- _Exercise aim_: Give back an exact copy of the lines in the records below, from the line that has "Given: Click inside the Description text area" through the line that has "Click the 'STATUS_OK'", and nothing besides.

- _Information provided_:

───

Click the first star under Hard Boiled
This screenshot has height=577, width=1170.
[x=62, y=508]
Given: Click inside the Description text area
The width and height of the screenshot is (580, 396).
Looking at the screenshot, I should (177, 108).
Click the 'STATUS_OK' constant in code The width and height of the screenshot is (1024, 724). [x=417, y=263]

───

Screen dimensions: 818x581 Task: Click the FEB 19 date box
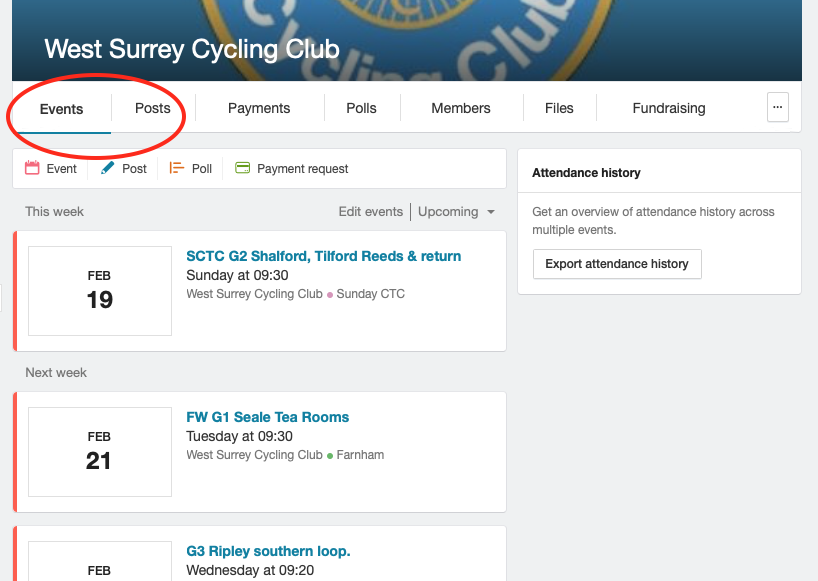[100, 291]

───

- _Task result_:
Given: Click inside the Description text area
The width and height of the screenshot is (580, 396).
Looking at the screenshot, I should (177, 108).
Click the 'STATUS_OK' constant in code The width and height of the screenshot is (1024, 724). [x=417, y=263]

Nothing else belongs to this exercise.